The new Senses of Cinema features a series of articles on Chris Marker, including Daniel Fairfax on the director’s unique sense of montage, Nick Shimmin on his politics, and, most wide-ranging and cinematically astute of the bunch, Adrian Danks on Marker’s love of cats. Elsewhere in the issue, Zain Jamshaid looks back at Jeanne Dielman and Ju tu il elle and finds a devotion to theory Akerman would grow away from; Lesley Brill offers a religiously-inflected reading of Election; and Rutger H. Cornets de Groot sees an alchemical urge toward transformation informing all of Kubrick’s work.
Jon Jost has a follow-up post on the Mark Rappaport-Ray Carney contretemps, featuring a Q-and-A with Rappaport nailing down the timeline and other details. A further installment is promised (threatened, really) if Carney doesn’t come out of the woodwork soon; no one’s really holding their breath for that.
David Denby puts his inability to string together three sentences without sighing in Olympian disdain to good use for The New Republic, laying the hollow corpse of modern movie making at the feet of a Hollywood indifferent to any considerations beyond profits.

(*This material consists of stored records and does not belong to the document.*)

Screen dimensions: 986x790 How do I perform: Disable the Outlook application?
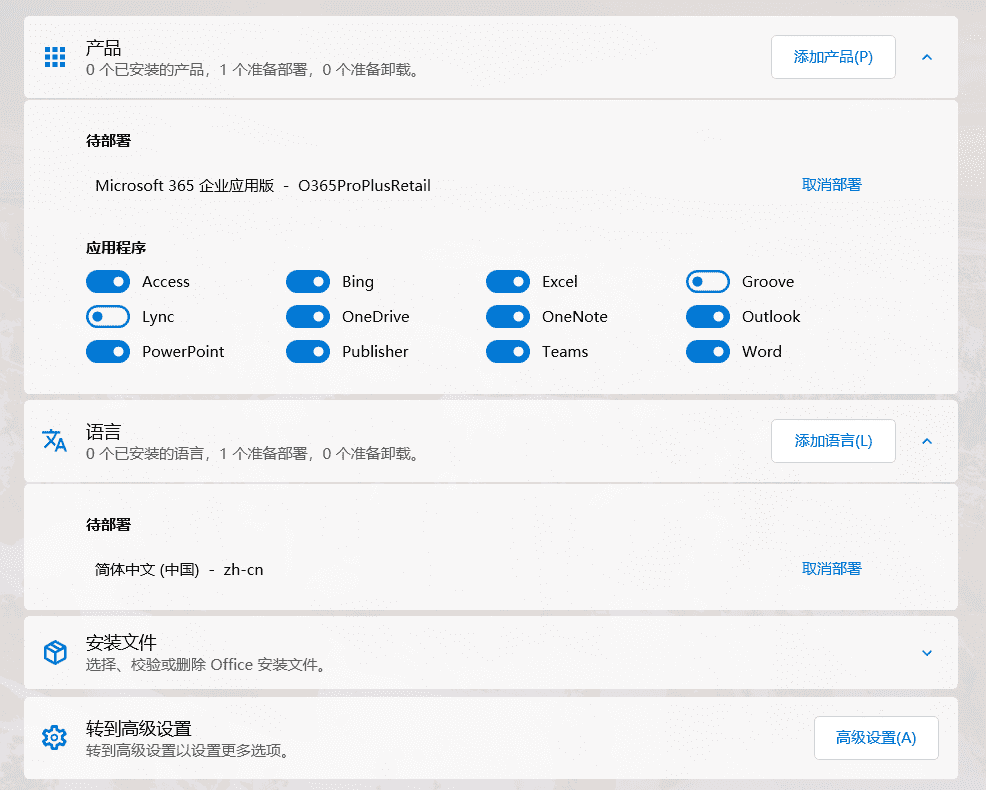pos(708,316)
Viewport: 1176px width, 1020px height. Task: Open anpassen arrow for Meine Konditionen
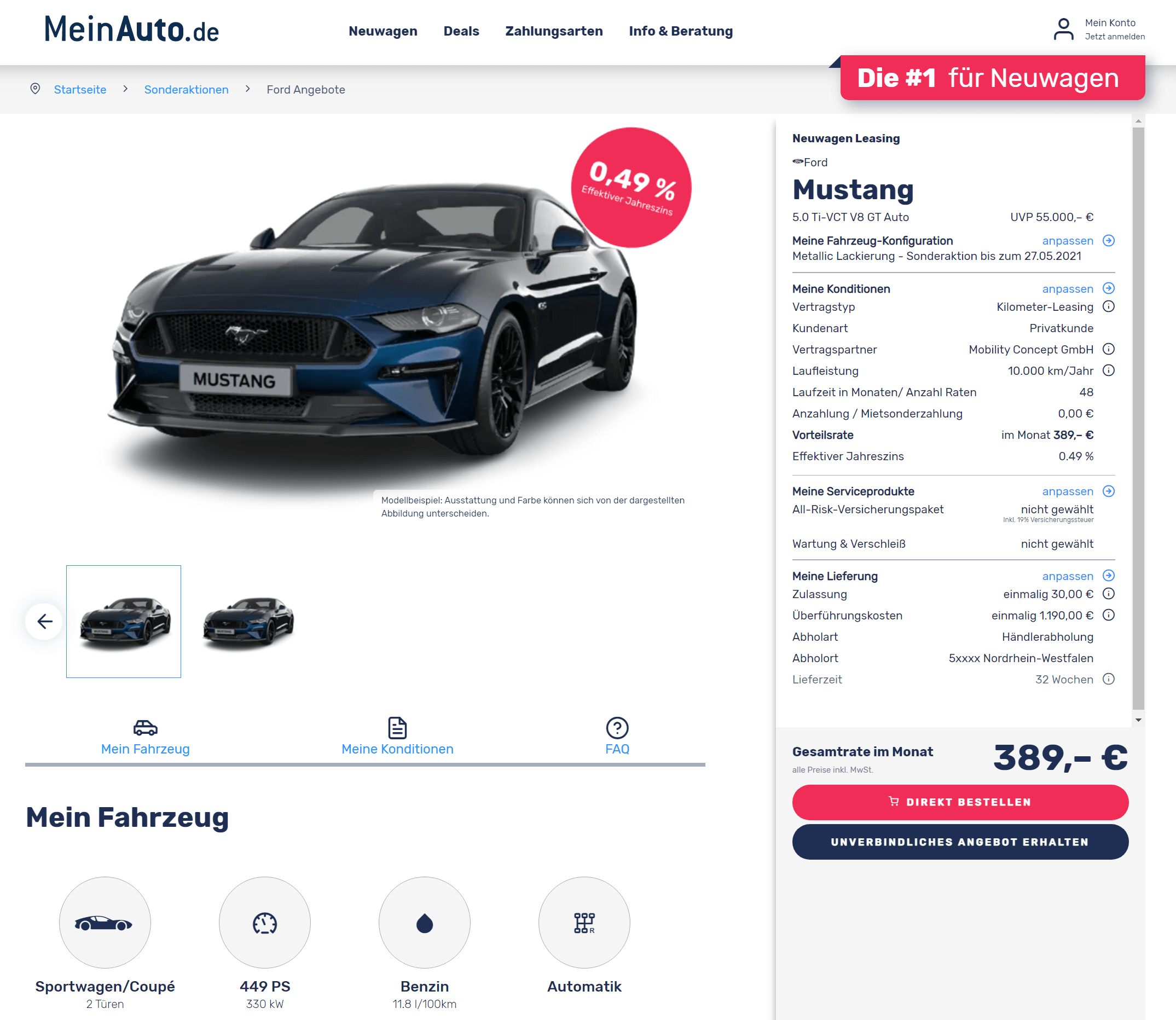click(x=1108, y=288)
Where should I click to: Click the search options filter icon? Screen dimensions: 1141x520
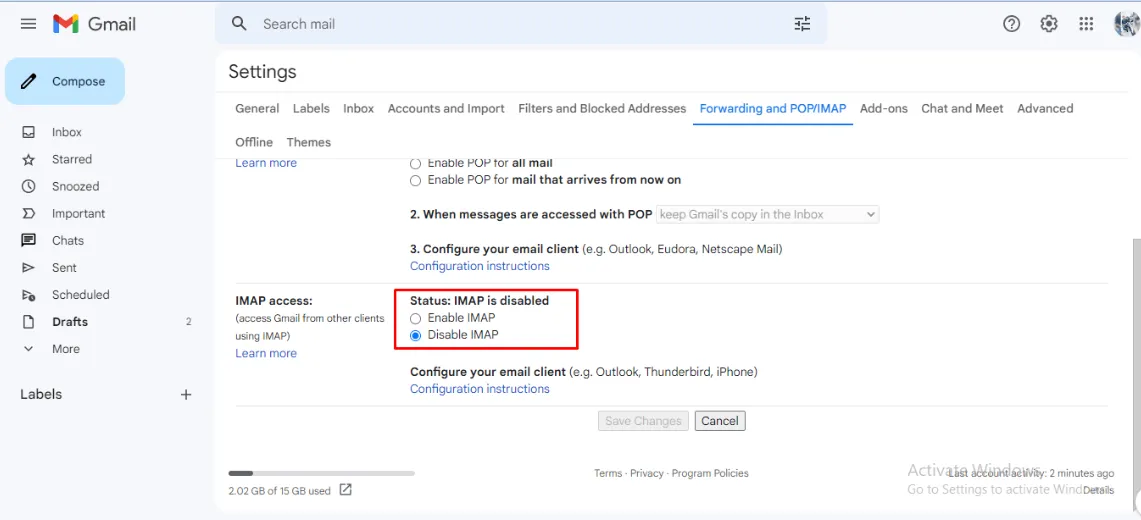point(802,24)
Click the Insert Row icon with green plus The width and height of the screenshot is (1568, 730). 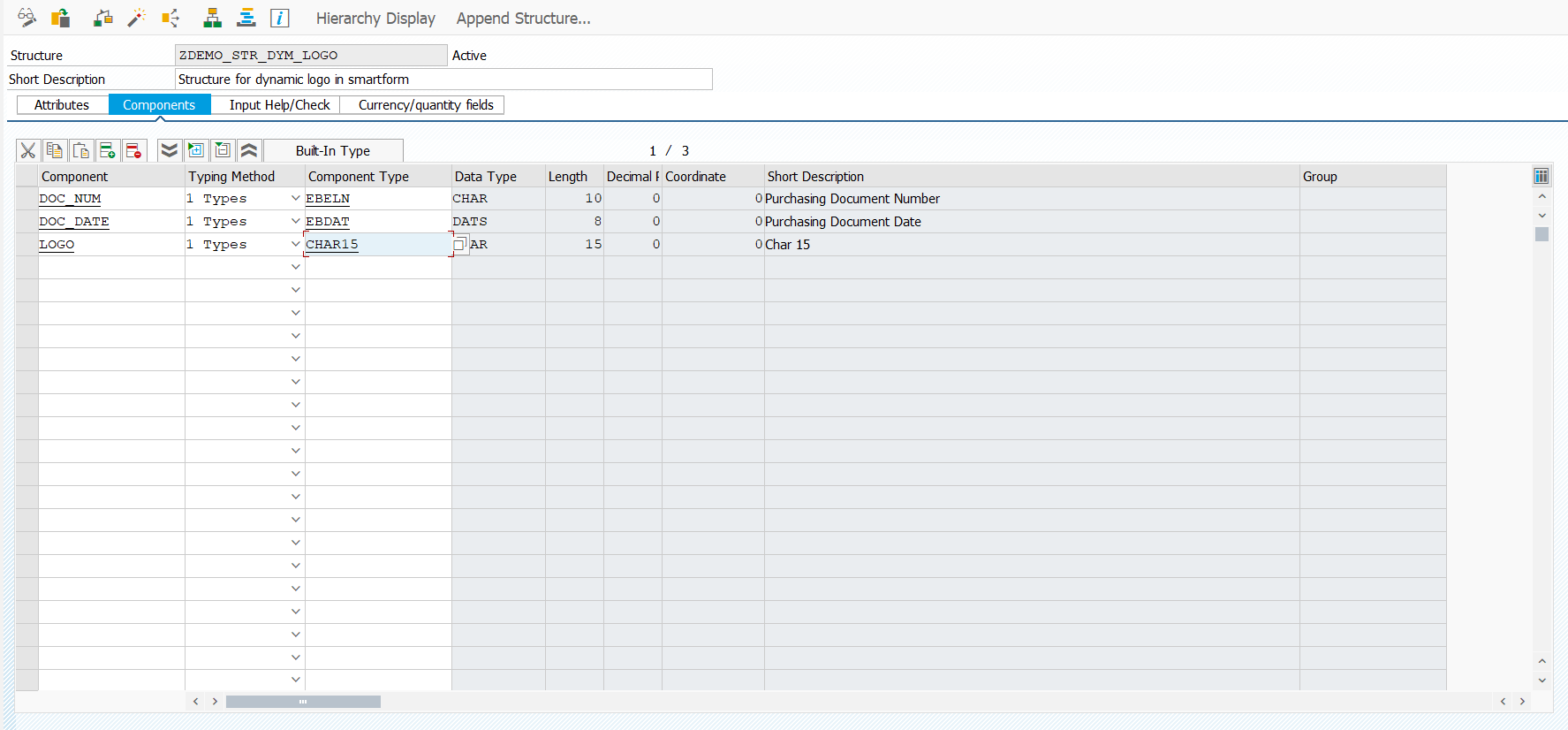tap(108, 151)
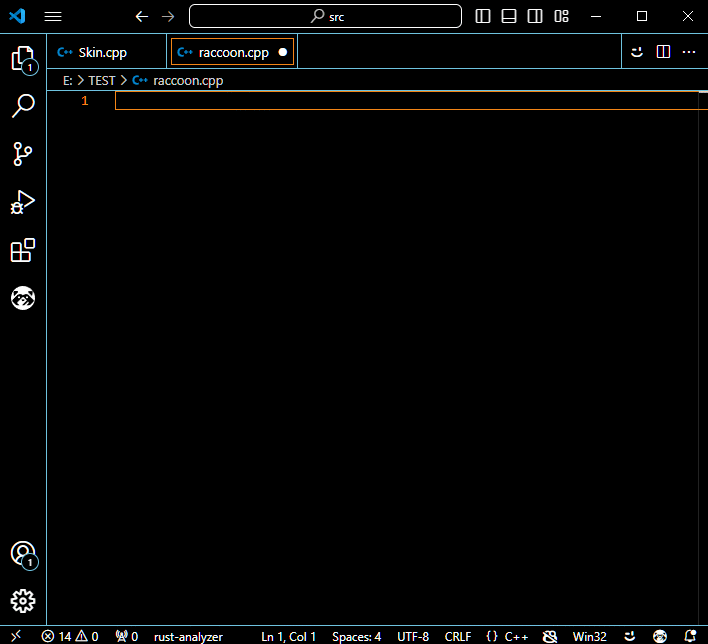Click the C++ language mode button
This screenshot has height=644, width=708.
(x=508, y=636)
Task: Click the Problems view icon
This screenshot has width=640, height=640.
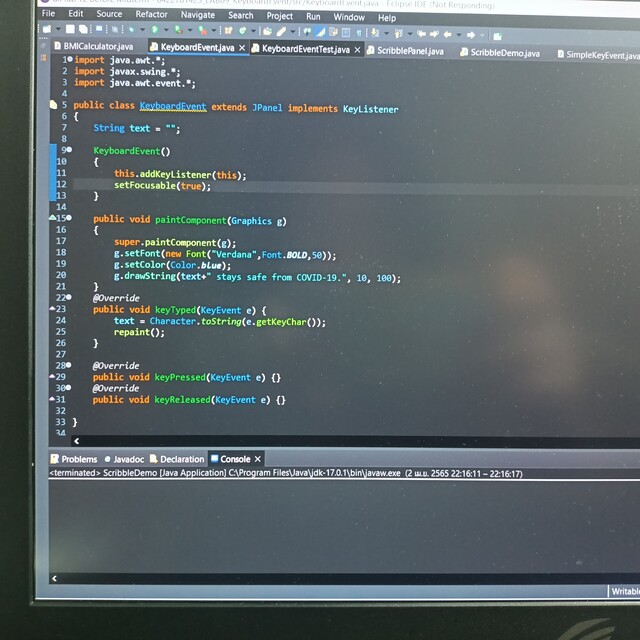Action: [55, 459]
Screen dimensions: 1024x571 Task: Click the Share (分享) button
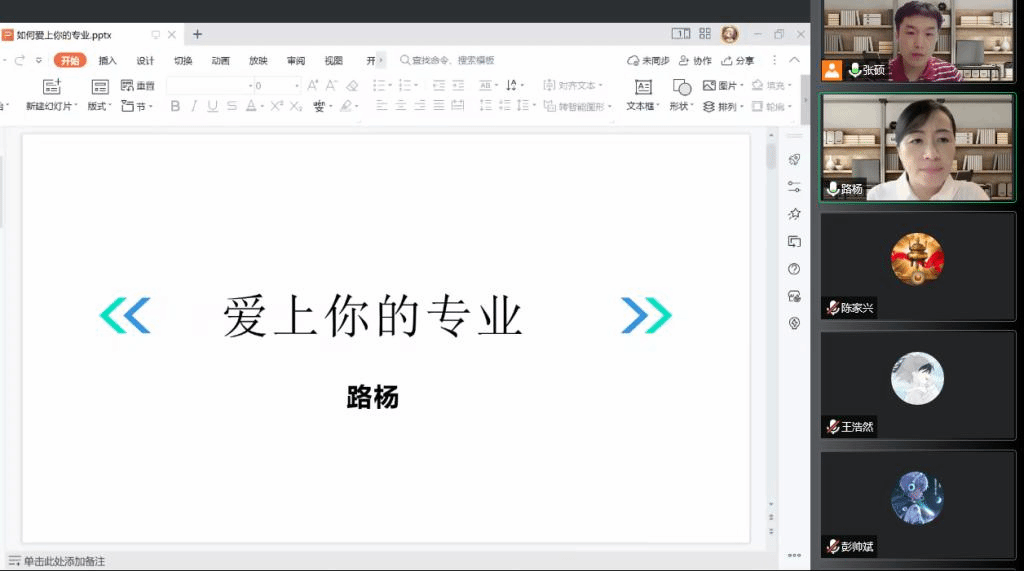point(738,61)
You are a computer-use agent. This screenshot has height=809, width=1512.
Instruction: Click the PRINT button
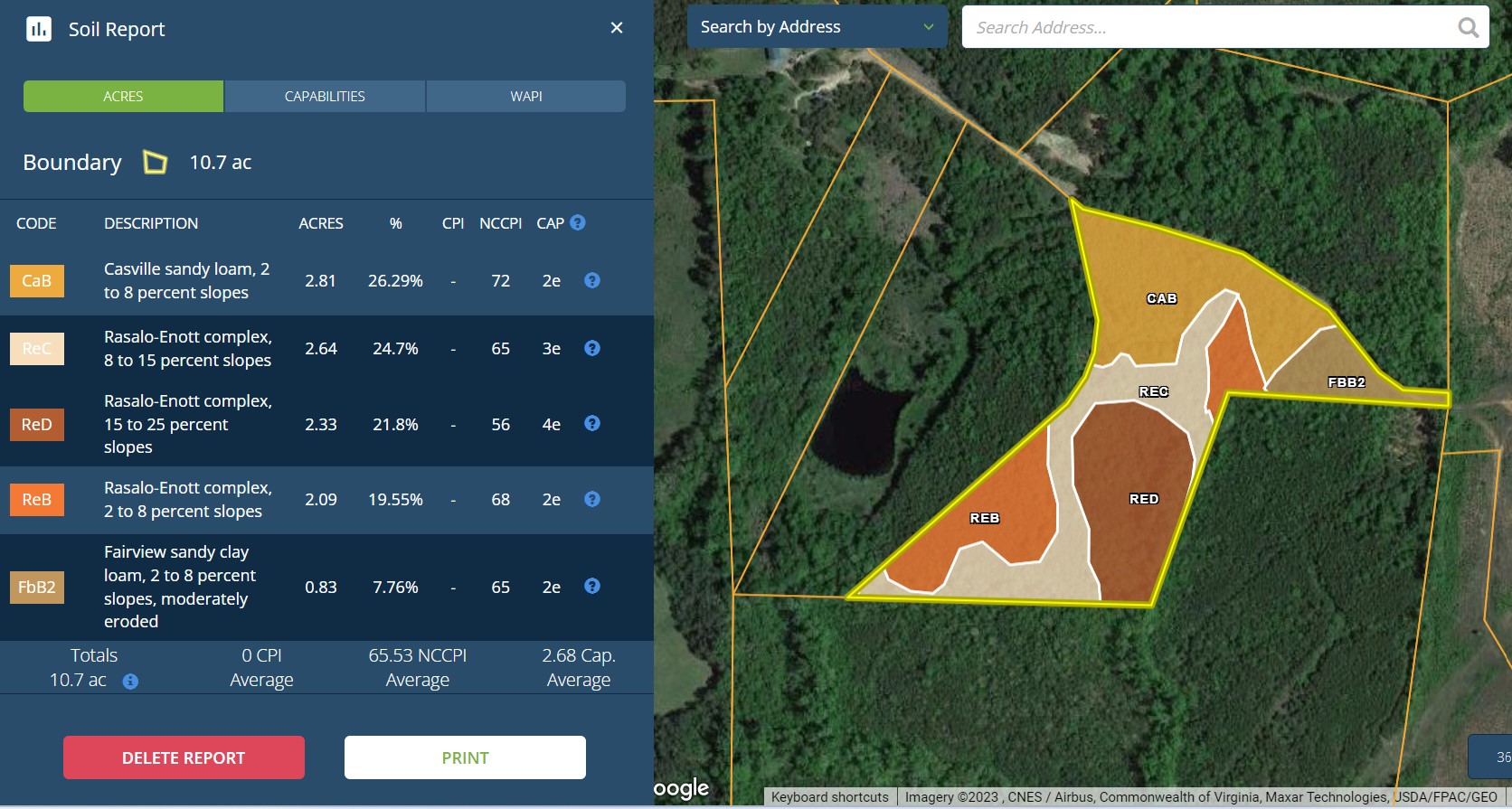[465, 757]
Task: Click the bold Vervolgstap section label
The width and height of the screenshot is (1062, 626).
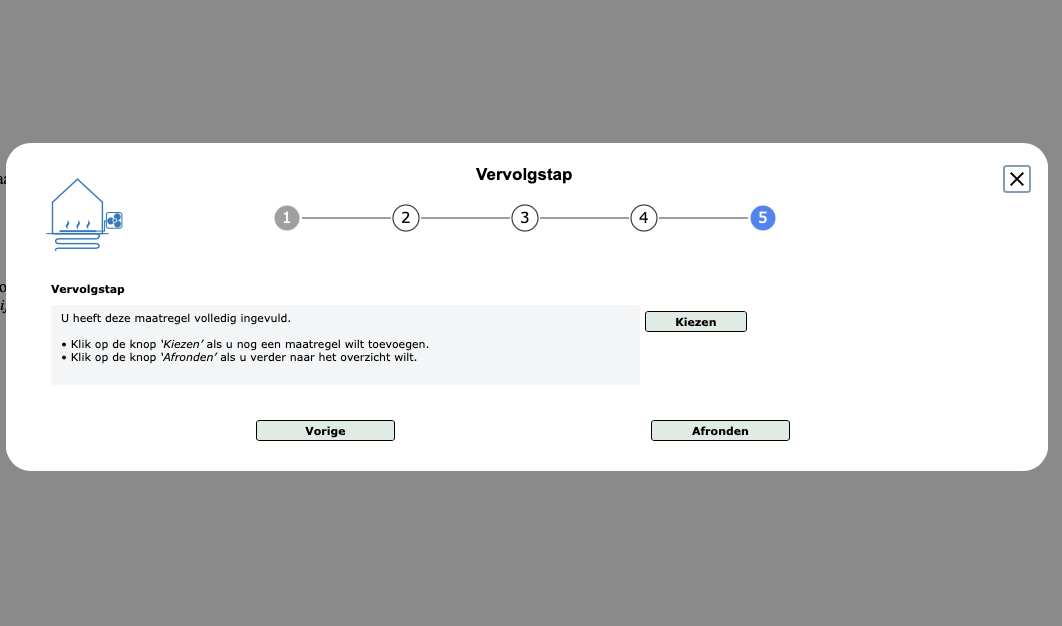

The snarky, superior laughter that marred a recent screening of From Russia with Love led Matt Zoller Seitz to consider the inability of audiences to reach out to movies from the past, and remember a despairing admonition from one of his film professors. The piece generated so much comment Seitz expanded and clarified some of his thoughts in a follow-up post.
“From Finis Terrae (1929) on, Epstein returned again and again to the subjects of lighthouses, storms, boats setting out, boats in peril, islanders waiting for boats to return. It’s a matter of life and death, but it’s also a matter of rhythm and composition, of drama that builds like weather or music.” Imogen Smith on two of Jean Epstein’s portraits of the sea.
“Thurber himself seemed a bit puzzled at the conclusion of the prevue. ‘Anybody catch the name of this picture?’ he asked.” With the upcoming Secret Life of Walter Mitty remake sure to get written up in some corners as dishonoring its classic predecessor, Maria Bustillos reminds you how very much Thurber fans, and Thurber himself, hated Danny Kaye’s version.
“We do not know how big the crowd is, and what opposition it is, until we get out of step with it.” Ben Sachs is out of step with most views of Vidor’s The Crowd; Sachs has it as sneeringly misanthropic, the Randian leanings that would culminate in The Fountainhead already in situ. Passed along by Adam Cook.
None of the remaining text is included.